-- Start of Data records --

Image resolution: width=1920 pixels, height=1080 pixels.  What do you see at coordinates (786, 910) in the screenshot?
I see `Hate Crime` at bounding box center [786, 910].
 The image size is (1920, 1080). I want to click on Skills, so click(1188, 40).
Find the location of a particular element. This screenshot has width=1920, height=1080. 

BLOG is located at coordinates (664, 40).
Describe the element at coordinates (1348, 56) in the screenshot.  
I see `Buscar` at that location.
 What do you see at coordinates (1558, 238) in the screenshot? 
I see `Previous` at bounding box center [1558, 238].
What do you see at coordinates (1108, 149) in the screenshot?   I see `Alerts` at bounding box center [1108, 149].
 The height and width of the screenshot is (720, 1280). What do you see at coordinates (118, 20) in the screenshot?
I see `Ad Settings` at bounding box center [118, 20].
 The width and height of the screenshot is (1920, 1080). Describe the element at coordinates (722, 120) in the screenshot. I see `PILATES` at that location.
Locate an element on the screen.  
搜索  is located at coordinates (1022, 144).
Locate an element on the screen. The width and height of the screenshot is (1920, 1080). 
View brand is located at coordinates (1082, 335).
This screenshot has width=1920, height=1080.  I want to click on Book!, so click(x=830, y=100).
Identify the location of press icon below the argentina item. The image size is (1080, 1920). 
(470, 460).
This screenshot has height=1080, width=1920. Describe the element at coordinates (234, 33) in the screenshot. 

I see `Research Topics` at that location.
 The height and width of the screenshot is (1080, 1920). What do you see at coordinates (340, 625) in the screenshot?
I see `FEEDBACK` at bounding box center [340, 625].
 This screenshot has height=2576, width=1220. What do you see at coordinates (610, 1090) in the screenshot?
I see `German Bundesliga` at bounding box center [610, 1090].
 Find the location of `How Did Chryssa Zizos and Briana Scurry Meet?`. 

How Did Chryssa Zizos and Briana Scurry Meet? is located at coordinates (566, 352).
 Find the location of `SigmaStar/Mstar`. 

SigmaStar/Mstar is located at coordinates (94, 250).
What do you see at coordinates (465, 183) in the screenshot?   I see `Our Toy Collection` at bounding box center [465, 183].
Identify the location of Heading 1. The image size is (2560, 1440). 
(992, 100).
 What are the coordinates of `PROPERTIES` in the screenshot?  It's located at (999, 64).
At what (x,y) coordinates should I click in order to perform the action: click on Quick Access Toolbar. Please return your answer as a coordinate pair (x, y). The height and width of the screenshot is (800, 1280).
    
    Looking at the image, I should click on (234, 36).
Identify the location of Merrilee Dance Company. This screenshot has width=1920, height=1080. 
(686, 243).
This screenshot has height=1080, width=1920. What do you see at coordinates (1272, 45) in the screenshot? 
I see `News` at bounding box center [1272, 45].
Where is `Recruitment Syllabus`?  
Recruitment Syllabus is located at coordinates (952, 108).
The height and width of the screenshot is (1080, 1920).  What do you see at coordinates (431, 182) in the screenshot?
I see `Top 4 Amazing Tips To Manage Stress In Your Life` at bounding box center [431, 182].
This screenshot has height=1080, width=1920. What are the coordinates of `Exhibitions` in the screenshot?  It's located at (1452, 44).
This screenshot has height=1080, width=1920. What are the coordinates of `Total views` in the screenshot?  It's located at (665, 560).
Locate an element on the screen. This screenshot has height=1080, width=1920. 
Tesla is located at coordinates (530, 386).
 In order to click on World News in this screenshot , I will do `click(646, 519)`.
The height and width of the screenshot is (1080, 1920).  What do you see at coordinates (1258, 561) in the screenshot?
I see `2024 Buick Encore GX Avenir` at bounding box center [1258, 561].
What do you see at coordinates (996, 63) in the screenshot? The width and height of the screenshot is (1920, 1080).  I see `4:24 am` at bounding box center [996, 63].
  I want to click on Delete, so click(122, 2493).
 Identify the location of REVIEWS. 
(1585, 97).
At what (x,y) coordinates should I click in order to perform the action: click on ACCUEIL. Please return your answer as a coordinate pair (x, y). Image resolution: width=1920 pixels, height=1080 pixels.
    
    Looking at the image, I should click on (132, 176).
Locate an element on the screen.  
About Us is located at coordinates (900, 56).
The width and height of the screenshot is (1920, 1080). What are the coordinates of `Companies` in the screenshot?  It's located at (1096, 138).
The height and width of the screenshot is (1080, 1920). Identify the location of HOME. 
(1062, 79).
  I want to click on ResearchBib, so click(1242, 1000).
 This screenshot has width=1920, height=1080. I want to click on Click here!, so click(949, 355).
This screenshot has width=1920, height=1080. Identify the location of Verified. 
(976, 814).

-- End of Data records --

§ **Goal**
Find each line of the records that contains the string "SigmaStar", and copy every such line.

§ **Full solution**
 Find the location of `SigmaStar/Mstar`. 
SigmaStar/Mstar is located at coordinates (94, 250).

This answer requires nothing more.